Question: Given $\mathbf{c}$ and a vector $\mathbf{z}\in [0,1]^n$, how can we efficiently compute the projection $P(\mathbf{z}, \Delta_{\mathbf{c}})$ of $\mathbf{z}$ onto $\Delta_{\mathbf{c}}$?

By writing $P(\mathbf{z}, \Delta_{\mathbf{c}})$, we mean 
$\arg\min_{\mathbf{z'}\in\Delta_{\mathbf{c}}} \Vert \mathbf{z'}-\mathbf{z} \Vert$, where $\Vert \cdot \Vert$ denotes the regular Euclidean norm.
 A: So you want to project $z$ onto the intersection of two convex sets
$$C = \{x\mid \langle x, c\rangle \leq 1\}$$
and
$$D = \{x\mid 0\leq x_i\leq 1\}.$$
The projection onto each of them is straightforward:
$$
P_C(z) = \begin{cases}
z - \frac{\langle z,c\rangle-1}{\|c\|^2}c, &\text{if $\langle z,c\rangle>1$,}\\
z, & \text{otherwise}
\end{cases}
$$
and
$$
P_D(z)_i = \max(\min(z_i,1),0).
$$
To project onto the intersection you could use quadratic programming, of course, but here is a low-tech variant:
Alternating projections.
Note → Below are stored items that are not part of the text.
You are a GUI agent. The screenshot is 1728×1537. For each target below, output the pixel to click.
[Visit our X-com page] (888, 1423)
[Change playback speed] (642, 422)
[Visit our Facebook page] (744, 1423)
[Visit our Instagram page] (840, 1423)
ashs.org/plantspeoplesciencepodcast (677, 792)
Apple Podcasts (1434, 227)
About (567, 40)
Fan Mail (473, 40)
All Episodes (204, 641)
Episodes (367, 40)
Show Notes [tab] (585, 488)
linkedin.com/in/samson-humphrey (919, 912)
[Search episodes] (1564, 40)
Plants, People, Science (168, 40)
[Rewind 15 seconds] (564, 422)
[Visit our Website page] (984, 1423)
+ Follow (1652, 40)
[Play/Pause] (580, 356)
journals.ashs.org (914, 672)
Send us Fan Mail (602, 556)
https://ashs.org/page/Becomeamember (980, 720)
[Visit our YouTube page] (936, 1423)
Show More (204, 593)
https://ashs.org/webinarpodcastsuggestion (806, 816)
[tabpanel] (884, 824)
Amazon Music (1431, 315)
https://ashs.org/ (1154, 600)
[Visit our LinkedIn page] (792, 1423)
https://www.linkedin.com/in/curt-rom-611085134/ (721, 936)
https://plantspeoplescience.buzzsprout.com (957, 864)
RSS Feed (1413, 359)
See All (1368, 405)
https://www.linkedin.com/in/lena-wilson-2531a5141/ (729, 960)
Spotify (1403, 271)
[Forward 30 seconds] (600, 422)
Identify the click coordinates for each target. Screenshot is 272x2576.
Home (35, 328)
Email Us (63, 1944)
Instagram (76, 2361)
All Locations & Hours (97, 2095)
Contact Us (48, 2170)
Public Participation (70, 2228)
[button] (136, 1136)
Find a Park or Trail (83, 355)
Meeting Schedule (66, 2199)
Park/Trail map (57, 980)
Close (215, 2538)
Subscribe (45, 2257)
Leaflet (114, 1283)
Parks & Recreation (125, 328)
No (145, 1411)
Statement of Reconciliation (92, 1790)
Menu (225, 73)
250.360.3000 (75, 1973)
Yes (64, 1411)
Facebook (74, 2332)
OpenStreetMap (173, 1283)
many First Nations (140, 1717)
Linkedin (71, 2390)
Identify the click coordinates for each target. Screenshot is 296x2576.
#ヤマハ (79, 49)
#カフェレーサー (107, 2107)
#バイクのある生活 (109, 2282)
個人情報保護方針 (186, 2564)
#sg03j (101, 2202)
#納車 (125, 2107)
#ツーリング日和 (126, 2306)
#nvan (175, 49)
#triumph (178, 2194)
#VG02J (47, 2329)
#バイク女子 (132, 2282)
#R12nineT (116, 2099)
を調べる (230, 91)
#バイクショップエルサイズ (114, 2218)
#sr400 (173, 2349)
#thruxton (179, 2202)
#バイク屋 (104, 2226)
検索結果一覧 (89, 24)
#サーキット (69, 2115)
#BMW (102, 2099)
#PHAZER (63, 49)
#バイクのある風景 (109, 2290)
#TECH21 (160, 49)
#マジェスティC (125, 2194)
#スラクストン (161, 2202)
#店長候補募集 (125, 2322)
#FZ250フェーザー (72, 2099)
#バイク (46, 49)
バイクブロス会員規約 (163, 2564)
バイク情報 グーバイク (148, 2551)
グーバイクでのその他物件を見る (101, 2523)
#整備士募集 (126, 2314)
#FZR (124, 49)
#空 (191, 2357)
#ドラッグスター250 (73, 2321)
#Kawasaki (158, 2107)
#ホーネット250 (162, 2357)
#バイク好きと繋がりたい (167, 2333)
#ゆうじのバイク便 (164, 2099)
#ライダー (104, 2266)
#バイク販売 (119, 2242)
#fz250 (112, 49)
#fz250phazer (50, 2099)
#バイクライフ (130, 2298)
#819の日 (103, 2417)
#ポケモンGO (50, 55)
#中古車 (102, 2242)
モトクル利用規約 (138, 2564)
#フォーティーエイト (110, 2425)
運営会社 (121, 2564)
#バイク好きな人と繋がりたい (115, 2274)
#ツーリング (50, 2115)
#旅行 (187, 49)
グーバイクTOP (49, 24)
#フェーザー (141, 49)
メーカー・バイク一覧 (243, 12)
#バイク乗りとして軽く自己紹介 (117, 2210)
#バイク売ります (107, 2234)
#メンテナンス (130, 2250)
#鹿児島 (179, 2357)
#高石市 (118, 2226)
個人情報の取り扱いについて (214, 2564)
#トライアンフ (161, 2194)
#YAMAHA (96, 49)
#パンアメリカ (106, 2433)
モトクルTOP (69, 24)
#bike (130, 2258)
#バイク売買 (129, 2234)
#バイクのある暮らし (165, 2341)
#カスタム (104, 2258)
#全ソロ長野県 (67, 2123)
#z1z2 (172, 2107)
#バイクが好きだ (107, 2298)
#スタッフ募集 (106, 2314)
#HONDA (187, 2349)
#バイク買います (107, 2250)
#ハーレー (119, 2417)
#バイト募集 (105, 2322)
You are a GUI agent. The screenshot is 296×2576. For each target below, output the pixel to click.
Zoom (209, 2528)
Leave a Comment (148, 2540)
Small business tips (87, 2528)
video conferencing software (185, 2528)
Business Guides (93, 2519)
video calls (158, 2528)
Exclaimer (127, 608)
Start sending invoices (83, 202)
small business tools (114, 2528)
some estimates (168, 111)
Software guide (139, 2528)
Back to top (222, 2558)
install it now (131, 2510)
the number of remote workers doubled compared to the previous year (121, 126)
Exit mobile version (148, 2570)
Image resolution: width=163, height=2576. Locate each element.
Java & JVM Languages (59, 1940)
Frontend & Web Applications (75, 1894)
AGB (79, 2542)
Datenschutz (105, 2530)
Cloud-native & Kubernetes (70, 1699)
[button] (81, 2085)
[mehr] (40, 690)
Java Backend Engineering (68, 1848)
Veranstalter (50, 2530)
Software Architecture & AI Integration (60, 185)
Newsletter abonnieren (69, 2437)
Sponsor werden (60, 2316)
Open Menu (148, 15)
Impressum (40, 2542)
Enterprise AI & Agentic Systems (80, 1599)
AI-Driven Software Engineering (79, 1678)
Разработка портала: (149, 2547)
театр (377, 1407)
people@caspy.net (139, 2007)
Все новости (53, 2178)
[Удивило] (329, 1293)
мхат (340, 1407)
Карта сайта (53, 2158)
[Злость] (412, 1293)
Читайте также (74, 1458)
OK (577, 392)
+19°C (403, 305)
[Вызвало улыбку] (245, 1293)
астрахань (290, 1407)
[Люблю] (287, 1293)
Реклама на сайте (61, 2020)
Initialize with $z^0 = z$ and iterate
$$
z^{k+1} = P_D(P_C(z^k))
$$ 
which converges to the desired projection $P_{C\cap D}(z)$. You could also use Dykstra's projection algorithm, but in my experiments both are about equally fast.
I don't know what value of $n$ you have in mind, but it seems that the number of iterations needed for convergence scales with $n$ not so favorably (at least for the random instances I produced).
A: As noted in the comments, this problem is not really a research level problem. Afaik, versions of it were originally solved in the 50s.
Here is an entire survey that discusses efficient algorithms (including linear-time procedures) for this problem as well as generalizations of it: M. Patriksson, A survey of classic core problems in operations research, 2005, Technical Report, Chalmers University.
If you want a more immediate answer with code (has only $\ge 0$ constraints, but handling upper bounds is easy), have a look at: Condat's L1 projection code
Another useful search time: "Continuous quadratic knapsack"